» Sr. Redator

Correio Braziliense
postado em 15/05/2022 00:01

Marisa Monte

Com 29 anos de carreira, uma coleção de prêmios, milhares de fãs e elogiada por críticos, a carioca Marisa de Azevedo Monte, ou, simplesmente Marisa Monte, poderia ter sido uma cantora de ópera, tal como sonhava na adolescência, mas seguiu um rumo diferente, obtendo notoriedade absoluta como uma das intérpretes mais marcantes da música popular brasileira. O segredo para tanto sucesso veio, entre outros fatores, por uma combinação de voz cativante, talento para compor e personalidade forte. Marisa sempre canta o que quer, quando e onde quer. Marisa Monte é considerada uma das maiores estrelas da música brasileira.

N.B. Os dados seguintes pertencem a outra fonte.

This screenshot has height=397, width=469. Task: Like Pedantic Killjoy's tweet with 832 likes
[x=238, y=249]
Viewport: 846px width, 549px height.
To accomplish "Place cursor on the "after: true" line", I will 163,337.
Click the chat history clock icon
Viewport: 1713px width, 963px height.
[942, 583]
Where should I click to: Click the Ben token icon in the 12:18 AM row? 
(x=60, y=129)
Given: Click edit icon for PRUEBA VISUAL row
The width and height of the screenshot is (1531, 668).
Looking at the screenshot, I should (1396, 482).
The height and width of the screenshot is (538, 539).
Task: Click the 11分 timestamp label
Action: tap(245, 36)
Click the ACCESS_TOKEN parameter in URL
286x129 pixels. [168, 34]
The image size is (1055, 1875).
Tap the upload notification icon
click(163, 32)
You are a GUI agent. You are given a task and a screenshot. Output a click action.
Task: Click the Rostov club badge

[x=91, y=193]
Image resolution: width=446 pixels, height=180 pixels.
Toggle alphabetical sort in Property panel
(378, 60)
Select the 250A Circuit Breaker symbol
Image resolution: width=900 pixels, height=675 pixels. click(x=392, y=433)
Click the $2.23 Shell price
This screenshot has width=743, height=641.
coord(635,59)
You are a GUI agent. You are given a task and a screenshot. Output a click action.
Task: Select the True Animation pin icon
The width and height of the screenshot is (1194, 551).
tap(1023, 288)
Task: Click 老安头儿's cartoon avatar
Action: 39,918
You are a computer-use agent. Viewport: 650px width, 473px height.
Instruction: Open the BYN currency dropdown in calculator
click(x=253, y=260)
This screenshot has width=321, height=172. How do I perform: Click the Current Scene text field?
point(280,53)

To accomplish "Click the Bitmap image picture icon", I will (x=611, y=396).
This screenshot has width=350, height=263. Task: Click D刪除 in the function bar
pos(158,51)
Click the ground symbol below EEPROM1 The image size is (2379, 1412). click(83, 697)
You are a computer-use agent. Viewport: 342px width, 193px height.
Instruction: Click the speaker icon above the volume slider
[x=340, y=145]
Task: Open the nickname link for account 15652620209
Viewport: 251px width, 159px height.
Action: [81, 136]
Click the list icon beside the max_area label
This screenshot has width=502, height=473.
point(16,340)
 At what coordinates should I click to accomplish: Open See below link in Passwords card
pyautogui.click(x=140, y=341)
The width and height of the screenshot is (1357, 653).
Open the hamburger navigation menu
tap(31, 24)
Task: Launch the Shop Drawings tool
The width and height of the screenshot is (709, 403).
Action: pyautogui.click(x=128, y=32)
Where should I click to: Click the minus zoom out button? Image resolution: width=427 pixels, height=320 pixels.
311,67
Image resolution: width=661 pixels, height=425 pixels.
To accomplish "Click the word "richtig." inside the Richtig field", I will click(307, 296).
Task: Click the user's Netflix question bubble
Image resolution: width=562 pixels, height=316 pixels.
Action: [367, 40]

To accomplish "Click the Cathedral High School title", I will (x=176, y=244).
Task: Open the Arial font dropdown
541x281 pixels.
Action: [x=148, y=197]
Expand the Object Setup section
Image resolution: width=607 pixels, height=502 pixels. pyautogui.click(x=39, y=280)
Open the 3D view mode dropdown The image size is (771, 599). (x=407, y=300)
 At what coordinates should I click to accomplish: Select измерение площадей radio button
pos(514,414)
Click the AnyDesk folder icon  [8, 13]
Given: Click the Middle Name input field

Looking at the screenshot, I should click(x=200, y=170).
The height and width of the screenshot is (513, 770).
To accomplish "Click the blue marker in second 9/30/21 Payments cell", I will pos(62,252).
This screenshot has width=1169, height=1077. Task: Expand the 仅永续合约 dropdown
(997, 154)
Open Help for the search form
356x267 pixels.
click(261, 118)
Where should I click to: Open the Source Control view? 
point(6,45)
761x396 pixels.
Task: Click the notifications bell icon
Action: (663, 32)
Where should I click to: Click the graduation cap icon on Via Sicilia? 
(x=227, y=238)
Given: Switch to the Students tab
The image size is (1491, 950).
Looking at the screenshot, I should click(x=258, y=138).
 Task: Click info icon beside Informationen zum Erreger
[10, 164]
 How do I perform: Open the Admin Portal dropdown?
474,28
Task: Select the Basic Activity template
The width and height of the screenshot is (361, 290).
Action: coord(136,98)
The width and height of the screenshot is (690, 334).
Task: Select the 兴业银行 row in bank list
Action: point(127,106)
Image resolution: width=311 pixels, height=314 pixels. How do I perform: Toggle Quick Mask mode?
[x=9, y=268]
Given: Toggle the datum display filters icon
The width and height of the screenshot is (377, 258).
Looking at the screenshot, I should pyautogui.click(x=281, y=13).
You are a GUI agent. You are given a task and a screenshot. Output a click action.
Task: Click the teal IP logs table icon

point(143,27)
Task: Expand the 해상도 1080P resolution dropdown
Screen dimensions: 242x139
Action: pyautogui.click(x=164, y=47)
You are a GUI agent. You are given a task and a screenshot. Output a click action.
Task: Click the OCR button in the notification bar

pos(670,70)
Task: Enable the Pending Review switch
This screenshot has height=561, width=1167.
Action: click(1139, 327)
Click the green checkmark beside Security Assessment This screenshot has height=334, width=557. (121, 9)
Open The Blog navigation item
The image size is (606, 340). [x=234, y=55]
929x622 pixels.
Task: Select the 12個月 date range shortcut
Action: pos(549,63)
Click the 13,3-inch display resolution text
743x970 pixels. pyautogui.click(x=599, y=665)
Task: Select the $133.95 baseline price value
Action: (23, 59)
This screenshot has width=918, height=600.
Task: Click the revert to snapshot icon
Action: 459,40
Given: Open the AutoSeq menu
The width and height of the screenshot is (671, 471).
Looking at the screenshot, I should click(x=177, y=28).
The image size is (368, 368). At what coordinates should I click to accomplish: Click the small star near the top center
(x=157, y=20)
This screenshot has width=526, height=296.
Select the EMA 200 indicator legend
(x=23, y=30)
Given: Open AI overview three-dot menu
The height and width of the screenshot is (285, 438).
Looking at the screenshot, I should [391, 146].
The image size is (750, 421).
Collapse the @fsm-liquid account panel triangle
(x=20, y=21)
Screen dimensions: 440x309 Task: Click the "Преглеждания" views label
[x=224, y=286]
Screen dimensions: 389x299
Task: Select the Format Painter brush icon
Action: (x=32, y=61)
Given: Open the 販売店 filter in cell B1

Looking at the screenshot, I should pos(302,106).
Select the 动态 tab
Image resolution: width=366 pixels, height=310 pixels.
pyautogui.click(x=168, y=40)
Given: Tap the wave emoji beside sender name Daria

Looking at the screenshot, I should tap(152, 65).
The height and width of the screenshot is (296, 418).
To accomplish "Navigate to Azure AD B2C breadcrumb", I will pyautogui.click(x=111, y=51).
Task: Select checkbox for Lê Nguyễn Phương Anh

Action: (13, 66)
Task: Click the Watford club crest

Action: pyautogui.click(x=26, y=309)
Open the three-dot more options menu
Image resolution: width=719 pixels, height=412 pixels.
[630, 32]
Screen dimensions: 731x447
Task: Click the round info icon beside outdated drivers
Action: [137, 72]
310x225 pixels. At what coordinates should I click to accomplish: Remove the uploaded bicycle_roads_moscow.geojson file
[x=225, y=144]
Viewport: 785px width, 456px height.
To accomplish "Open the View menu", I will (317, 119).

José Ribamar Pinheiro Filho,

Asa Norte

Fora, golpe

Está na hora de a sociedade civil, aquela desarmada, retornar às ruas para uma nova campanha cívica depois da histórica Diretas já!. Agora seria algo preventivo, como todos sabemos, numa espécie de Diretas sempre! Seria um contragolpe preventivo quanto ao retorno à escuridão. Ao contrário daquela tal sala escura da apuração de votos eletrônicos, a higiênica luz do sol seria o palco iluminado de nossa volta às ruas em favor da ordem constitucional. O que as forças da escuridão poderiam alegar? Que perturbamos a ordem pública? Ao contrário, estaremos em defesa da ordem constitucional. Saberemos nos diferenciar de partidos oportunistas em busca de votos para outubro. Podemos esperar até outubro? Não, porque então poderíamos ser os oportunistas.

A.C. Scartezini,

Lago Sul

Urnas eletrônicas

Empolgante o texto da colunista Circe Cunha (Visto, lido e ouvido- 13/05), intitulado "Estação da Luz". Fazia tempo que não lia análise com tanto realismo, argumentos irretocáveis, conteúdo e fortes verdades, que infelizmente doem na alma, dos brasileiros, eternos sonhadores por um Brasil honesto e produtivo. Livre da escolada e descarada escória da bandidagem. Na bica, na passarela das mídias, fazendo planos, iludindo a população, com o chefe da corja insistindo, se achando, com a maior cara lambida, o salvador da Pátria. Cidadãos indignados e já mostrando cansaço, com espetáculos de patifarias, ladroeiras, cinismo, canalhices e impunidades. Herança podre que a nação repudia. A saída, a esperança, é o voto. A melhor e mais candente arma da população. Precisa ser bem usada. A urna eletrônica é a salvação. A chance real para a fuga definitiva do caos. Circe trata com irretocável precisão, dos gatunos, soltos e fagueiros, agora fantasiados de paladinos da moral e da ética. Na bica para novamente assaltar o Brasil. "A situação de elegibilidade alcançada por esse candidato, depois de centenas de interpelações e outras chicanas, permite-nos concluir que já não há mais justiça digna do nome, pelo menos contra a elite política e econômica desse país. Há, sim, um arremedo que funciona muito bem apenas contra aqueles que, com justiça, a criticam", salienta Circe. A jornalista finaliza, com bravura e isenção: "Não há futuro algum para um país e, principalmente , para uma nação quando aqueles que se autodenominam "homens públicos" não passam de autênticas ratazanas, prontas para mais uma sessão de rapinagem, dado ao alto grau de impunidade em que vivemos".

Vicente Limongi Netto,

Lago Norte

Violência

Pai e filho assassinados em seu comércio em Taguatinga, alunos sendo roubados em escolas na Ceilândia. A insegurança chegou em Brasília nos moldes que existe no Rio de Janeiro e em outras capitais do país. Que falta faz hoje autoridades com colhões, como os saudosos ex-governador Antonio Carlos Magalhães e o ex-Secretário de Segurança Pública do Rio de Janeiro general Antônio Faustino da Costa: os marginais de então tremiam quando ouviam esses nomes. Quanta diferença para os dias atuais!

Paulo Molina Prates,

Asa Norte

Forças Armadas

As Forças Armadas têm a elevada missão de garantir os poderes constitucionais, por força do art. 142, caput, da Constituição. Essa prerrogativa consta em praticamente todas as Constituições brasileiras. Geralmente a "desgarantia" dos poderes constitucionais ocorre por deliberada ação de forças desarmadas, muitas vezes sub-reptícias, ensejando a preocupação do legislador Constitucional em plasmar o caput do art. 142 na Carta Magna, como a última e excepcional salvaguarda da democracia.